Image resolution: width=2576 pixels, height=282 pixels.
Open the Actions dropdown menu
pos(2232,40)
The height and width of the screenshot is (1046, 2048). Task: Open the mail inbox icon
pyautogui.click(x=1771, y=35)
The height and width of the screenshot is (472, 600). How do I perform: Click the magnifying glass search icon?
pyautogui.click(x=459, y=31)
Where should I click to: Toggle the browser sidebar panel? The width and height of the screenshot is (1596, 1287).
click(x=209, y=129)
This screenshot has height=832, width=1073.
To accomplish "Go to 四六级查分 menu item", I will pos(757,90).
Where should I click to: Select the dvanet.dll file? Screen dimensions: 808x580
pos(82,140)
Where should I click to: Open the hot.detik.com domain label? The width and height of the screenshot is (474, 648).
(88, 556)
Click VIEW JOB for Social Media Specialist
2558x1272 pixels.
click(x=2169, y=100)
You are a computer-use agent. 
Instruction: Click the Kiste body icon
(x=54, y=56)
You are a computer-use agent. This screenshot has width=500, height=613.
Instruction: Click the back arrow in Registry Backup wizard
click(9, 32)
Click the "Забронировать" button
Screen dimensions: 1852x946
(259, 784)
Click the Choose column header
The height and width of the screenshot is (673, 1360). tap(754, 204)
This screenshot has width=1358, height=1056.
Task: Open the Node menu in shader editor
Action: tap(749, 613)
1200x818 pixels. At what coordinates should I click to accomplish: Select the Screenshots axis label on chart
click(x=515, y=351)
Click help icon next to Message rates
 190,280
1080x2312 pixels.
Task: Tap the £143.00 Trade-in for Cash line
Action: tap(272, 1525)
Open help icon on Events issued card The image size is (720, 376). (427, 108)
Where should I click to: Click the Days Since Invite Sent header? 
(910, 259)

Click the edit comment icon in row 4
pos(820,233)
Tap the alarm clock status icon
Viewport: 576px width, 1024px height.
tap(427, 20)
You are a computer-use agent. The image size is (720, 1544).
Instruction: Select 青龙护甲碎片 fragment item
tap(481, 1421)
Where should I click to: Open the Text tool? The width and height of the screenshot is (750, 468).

Prompt: Extract every line from the one containing "Instruction: Click the back" through the last line of the data, inclusive, exactly as written.

Answer below:
Instruction: Click the back arrow in Registry Backup wizard
click(9, 32)
Click the "Забронировать" button
Screen dimensions: 1852x946
(259, 784)
Click the Choose column header
The height and width of the screenshot is (673, 1360). tap(754, 204)
This screenshot has width=1358, height=1056.
Task: Open the Node menu in shader editor
Action: tap(749, 613)
1200x818 pixels. At what coordinates should I click to accomplish: Select the Screenshots axis label on chart
click(x=515, y=351)
Click help icon next to Message rates
 190,280
1080x2312 pixels.
Task: Tap the £143.00 Trade-in for Cash line
Action: tap(272, 1525)
Open help icon on Events issued card The image size is (720, 376). (427, 108)
Where should I click to: Click the Days Since Invite Sent header? 
(910, 259)

Click the edit comment icon in row 4
pos(820,233)
Tap the alarm clock status icon
Viewport: 576px width, 1024px height.
tap(427, 20)
You are a computer-use agent. The image size is (720, 1544).
Instruction: Select 青龙护甲碎片 fragment item
tap(481, 1421)
Where should I click to: Open the Text tool? The width and height of the screenshot is (750, 468).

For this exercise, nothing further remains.